(INFORMATION SUPPLIED)

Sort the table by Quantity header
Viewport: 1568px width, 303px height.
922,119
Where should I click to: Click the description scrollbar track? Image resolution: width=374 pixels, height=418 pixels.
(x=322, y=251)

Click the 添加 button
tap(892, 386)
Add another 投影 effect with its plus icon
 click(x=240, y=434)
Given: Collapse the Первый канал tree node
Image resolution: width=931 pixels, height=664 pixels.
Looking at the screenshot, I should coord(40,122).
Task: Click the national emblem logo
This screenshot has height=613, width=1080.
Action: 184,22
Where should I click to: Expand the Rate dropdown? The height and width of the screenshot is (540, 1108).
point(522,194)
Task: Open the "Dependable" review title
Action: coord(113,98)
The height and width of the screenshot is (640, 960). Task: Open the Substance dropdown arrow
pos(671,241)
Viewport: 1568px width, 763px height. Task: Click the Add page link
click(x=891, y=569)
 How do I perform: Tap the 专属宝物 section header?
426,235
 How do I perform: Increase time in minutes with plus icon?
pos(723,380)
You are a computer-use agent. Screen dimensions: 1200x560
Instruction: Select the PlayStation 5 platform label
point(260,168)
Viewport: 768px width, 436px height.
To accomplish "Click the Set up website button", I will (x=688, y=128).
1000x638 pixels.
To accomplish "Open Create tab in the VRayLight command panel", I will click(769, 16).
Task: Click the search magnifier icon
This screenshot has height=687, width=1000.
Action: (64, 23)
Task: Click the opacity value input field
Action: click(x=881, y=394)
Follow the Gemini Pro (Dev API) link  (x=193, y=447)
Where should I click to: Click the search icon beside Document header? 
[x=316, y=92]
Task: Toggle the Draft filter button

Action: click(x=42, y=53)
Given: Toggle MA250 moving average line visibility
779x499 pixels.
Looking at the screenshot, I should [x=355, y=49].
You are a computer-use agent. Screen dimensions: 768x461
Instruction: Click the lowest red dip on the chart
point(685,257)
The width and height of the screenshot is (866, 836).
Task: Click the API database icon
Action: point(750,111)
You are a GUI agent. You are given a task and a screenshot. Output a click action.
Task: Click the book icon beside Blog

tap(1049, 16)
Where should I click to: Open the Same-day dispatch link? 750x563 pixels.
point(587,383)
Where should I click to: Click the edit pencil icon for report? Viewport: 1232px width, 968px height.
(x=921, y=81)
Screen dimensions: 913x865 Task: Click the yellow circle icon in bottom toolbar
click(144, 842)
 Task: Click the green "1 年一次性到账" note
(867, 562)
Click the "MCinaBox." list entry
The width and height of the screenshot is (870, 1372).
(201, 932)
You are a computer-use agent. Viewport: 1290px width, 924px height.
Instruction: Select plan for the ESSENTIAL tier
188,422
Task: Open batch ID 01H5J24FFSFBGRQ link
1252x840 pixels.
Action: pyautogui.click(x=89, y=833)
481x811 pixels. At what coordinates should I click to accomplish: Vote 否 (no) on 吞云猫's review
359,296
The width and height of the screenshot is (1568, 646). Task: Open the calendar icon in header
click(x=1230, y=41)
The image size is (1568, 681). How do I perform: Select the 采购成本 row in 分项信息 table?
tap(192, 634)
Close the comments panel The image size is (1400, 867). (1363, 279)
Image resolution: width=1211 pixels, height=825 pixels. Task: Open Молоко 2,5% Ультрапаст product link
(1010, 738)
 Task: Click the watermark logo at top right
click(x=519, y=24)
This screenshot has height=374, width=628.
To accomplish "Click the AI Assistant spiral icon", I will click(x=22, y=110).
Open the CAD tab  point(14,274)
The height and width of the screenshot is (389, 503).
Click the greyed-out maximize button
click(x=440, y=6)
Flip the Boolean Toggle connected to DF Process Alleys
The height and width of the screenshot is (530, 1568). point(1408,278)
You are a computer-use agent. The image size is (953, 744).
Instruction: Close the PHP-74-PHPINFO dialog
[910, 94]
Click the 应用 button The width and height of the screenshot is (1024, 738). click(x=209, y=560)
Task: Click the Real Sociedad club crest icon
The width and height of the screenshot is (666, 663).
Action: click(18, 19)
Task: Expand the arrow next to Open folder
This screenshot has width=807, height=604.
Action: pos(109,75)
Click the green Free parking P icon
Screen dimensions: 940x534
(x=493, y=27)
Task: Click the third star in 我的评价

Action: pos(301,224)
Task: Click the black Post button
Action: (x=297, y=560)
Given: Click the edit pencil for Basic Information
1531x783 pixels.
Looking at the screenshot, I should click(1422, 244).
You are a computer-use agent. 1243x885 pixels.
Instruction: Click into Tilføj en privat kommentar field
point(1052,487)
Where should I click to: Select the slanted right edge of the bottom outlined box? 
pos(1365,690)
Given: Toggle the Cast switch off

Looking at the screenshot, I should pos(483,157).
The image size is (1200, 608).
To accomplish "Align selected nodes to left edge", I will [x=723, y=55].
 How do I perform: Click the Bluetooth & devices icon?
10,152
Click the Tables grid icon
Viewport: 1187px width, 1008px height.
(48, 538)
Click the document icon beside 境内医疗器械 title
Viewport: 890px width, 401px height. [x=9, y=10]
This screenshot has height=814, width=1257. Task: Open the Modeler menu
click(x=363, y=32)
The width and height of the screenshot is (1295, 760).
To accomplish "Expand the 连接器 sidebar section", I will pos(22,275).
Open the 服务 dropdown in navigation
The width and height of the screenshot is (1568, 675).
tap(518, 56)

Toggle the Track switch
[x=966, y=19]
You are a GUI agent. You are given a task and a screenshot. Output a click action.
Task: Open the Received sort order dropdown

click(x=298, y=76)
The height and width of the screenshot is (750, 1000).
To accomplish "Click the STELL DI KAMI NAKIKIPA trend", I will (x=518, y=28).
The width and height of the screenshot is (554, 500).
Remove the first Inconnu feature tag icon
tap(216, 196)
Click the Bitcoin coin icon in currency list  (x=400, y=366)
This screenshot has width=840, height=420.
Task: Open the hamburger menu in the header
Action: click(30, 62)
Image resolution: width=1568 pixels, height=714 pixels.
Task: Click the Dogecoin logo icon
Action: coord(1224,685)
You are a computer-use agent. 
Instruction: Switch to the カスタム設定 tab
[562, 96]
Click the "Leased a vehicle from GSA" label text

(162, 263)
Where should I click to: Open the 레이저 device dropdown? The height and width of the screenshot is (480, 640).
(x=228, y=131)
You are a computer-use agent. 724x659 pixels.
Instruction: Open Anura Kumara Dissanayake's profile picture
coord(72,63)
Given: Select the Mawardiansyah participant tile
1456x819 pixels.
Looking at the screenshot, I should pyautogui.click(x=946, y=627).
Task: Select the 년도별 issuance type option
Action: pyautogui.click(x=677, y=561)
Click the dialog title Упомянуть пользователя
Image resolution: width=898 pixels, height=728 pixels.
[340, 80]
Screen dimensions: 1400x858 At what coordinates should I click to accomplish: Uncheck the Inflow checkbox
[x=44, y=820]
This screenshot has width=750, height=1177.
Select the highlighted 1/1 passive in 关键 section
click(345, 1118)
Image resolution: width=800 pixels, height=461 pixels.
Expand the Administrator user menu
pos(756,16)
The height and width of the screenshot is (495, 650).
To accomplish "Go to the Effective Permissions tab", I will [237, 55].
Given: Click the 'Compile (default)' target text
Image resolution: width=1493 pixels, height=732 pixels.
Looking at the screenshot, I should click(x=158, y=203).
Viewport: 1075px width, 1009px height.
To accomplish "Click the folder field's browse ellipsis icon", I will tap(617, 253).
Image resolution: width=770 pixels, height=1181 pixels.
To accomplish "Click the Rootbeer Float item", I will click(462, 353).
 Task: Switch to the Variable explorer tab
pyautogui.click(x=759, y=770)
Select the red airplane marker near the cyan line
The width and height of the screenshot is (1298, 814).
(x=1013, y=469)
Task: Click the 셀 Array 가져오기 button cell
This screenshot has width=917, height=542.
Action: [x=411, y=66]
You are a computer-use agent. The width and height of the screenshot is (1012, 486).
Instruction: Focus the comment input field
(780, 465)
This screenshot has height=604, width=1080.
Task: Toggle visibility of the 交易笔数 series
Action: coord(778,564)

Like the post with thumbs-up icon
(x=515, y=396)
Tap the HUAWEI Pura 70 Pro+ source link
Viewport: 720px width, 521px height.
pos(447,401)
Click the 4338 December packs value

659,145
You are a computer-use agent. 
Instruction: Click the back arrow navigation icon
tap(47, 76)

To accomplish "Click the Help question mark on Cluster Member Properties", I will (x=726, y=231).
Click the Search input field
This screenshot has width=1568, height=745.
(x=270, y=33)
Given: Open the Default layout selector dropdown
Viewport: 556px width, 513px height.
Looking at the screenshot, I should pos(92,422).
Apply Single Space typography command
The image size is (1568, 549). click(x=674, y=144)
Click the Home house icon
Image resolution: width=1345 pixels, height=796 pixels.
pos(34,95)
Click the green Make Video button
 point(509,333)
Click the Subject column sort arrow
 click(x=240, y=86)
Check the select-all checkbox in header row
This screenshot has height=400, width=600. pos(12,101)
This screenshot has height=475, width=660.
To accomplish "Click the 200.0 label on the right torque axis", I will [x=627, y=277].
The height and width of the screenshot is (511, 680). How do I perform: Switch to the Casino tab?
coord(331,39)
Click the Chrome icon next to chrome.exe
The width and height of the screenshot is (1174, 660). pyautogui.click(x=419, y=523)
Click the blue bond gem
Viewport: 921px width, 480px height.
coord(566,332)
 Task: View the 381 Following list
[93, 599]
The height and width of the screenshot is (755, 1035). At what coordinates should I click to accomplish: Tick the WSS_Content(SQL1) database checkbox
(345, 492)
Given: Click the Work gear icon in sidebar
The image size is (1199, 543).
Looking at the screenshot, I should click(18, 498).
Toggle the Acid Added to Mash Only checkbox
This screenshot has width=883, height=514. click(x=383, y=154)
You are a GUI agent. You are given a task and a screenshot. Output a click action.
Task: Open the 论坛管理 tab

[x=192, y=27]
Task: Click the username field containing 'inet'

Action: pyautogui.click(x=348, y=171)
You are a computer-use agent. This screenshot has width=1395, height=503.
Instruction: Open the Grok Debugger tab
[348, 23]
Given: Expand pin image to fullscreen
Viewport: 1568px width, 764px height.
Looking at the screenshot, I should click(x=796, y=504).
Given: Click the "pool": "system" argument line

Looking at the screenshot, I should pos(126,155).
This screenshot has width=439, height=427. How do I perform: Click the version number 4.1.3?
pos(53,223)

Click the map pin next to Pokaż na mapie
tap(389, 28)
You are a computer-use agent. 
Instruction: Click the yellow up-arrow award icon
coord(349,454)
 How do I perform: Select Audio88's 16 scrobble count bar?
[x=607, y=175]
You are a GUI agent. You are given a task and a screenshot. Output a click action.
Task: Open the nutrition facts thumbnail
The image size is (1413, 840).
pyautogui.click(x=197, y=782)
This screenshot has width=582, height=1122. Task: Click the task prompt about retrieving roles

(End INFORMATION SUPPLIED)

_EXERCISE_:
Report the lines above that have the word "folder" in them.

_ANSWER SECTION_:
Task: Expand the arrow next to Open folder
To accomplish "Click the folder field's browse ellipsis icon", I will tap(617, 253).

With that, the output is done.